Он обнял Армана за плечи.

– Скоро все кончится. Только надо взять Пенсаколу. А потом ты сможешь возвратиться домой и все забыть, счастливый сознанием выполненного долга. Теперь же мне пора идти готовиться к переходу назад, в форт Гадсден.

Арман смотрел вслед генералу. Внезапно ему захотелось послать все к чертям и уйти. Немедленно. В конце концов, он здесь доброволец.

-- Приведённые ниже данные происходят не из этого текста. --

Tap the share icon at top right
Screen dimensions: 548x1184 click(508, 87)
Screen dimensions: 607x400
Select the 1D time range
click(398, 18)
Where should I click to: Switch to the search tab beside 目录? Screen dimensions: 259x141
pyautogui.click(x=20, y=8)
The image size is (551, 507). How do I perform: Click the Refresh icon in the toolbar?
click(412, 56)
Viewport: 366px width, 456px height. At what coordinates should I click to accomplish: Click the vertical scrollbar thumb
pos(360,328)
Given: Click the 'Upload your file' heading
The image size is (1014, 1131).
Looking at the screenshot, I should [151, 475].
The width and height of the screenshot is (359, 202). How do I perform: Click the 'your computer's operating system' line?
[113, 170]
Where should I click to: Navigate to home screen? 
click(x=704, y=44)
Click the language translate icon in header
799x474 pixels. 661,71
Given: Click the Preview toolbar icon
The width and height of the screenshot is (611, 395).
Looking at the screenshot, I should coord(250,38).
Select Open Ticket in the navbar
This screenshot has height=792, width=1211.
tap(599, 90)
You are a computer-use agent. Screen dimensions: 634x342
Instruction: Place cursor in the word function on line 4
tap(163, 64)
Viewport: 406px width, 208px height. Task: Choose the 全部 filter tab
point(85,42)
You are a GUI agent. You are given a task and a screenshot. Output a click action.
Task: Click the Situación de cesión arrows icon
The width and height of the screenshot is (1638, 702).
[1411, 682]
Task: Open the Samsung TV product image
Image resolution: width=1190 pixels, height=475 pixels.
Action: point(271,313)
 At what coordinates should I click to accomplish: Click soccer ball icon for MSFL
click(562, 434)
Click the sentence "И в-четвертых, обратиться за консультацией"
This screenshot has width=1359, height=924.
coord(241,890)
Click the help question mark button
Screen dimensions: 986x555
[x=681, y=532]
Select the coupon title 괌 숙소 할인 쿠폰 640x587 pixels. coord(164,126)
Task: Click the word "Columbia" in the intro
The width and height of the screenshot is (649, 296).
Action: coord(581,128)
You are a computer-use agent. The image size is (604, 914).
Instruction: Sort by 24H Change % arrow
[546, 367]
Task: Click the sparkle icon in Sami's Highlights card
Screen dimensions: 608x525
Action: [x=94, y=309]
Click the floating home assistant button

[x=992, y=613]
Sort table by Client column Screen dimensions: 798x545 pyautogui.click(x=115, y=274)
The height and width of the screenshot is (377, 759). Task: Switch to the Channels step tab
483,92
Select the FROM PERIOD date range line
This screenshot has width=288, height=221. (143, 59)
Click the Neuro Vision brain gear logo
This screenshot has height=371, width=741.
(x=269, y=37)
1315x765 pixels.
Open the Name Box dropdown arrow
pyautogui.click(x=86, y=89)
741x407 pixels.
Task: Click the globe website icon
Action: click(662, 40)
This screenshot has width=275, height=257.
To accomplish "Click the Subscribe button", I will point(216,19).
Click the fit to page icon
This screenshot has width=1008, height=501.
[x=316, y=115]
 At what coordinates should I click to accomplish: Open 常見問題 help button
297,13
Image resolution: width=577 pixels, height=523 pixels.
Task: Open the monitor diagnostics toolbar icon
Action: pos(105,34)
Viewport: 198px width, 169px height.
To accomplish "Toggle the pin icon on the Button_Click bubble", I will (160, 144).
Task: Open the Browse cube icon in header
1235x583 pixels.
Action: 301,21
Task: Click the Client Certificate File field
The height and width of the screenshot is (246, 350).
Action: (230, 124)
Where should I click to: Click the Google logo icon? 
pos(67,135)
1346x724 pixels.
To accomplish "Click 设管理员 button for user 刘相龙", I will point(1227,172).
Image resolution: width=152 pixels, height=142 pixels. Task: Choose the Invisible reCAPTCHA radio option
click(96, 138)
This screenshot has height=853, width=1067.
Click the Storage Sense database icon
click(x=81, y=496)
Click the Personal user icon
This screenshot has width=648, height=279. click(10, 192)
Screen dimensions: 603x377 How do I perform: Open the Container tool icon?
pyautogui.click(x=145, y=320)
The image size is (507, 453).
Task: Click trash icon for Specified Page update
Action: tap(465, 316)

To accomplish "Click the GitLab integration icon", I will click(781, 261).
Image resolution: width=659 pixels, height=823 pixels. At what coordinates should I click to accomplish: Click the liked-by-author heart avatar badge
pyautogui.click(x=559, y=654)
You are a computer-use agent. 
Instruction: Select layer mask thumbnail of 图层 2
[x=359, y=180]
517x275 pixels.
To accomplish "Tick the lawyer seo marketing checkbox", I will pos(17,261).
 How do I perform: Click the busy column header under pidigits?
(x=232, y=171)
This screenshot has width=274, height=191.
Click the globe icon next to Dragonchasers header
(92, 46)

Но если уходить, то куда? Домой? К Ребекке и Жаку, чтобы снова, с еще большей остротой, почувствовать, что она для него навеки потеряна?

А кроме того, это будет выглядеть так, будто он струсил и сбежал.

Поход к форту Гадсден занял четыре дня. Арман избегал встречаться с Рэтом Карпентером. Правда, тот избегал его еще усерднее. Но, находясь поблизости, Арман всегда ловил на себе его тяжелый, злобный взгляд из-под припухших век.

Генерал оказался верен своему слову. Через несколько дней, а именно седьмого мая, он повел свои войска на запад. Это был самый напряженный переход из всех. Путь до Пенсаколы они проделали, находясь по колено в грязи и воде. Проехать верхом было невозможно, поэтому офицеры тоже были вынуждены двигаться пешком. Обувь скоро развалилась, и каждый второй солдат большую часть пути шел босиком.

Двадцать пятого они штурмовали Пенсаколу и, не встретив значительного сопротивления, вошли в город. Начались уличные бои.

Это случилось на второй день, когда Арман вступил в перестрелку с вражеским солдатом, засевшим в нише одного из домов. Арман подбирался все ближе и ближе, совершая короткие перебежки, падая при каждом выстреле на землю и слыша, как совсем рядом со свистом пролетают мушкетные пули. Недалеко от дома валялась перевернутая повозка, и ему удалось спрятаться за нее.

Осторожно выставив поверх укрытия дуло мушкета, он стал выжидать. Через несколько минут противник выглянул. По форме было видно, что это испанец. Арман тщательно прицелился и выстрелил. Пуля ударила солдату в грудь и отшвырнула на стену дома, по которой он медленно сполз на землю и затих.

Арман опустил ствол, чтобы перезарядить мушкет, и тут грянул еще один выстрел, но на этот раз сзади. Потребовалось несколько секунд, чтобы сообразить – стреляют в спину.

Арман метнулся в сторону и посмотрел через плечо. Примерно в тридцати метрах сзади он увидел человека в форме добровольца из Теннесси. Лица ему разглядеть не удалось, потому что тот поспешно скрылся за углом.

Вначале Арман хотел броситься в погоню, но быстро передумал. Кто бы он ни был, этот человек, след его уже давно простыл. Что это было: шальная пуля, намеренный выстрел в спину? Если намеренный, то, несомненно, Рэта Карпентера.

И что же, снова начинать с ним разборку? По крайней мере не сейчас, когда идут бои. Однако теперь надо быть очень осторожным.

Остаток дня и весь следующий у Армана Совершенно не было времени подумать о Карпентере. Кроме того, с теннессийцем он больше не сталкивался.